START Records to process
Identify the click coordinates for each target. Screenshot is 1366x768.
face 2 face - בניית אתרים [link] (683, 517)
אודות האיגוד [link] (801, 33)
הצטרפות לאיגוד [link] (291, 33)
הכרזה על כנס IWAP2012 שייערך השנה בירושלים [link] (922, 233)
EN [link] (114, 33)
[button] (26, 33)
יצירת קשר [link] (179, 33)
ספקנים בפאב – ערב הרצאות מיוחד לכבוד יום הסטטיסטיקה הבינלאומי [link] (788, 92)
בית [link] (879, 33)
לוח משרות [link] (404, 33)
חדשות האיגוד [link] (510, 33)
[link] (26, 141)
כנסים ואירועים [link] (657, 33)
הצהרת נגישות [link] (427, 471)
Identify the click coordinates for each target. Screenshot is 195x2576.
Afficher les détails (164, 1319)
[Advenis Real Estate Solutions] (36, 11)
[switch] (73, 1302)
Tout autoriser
END Records to process
* [Activity]:
Wherever a line in the entries holds "target", copy that line.

* [Exercise result]:
Identify the click coordinates for each target. Screenshot is 1366x768.
Identify the click coordinates for each target. Screenshot is 195x2576.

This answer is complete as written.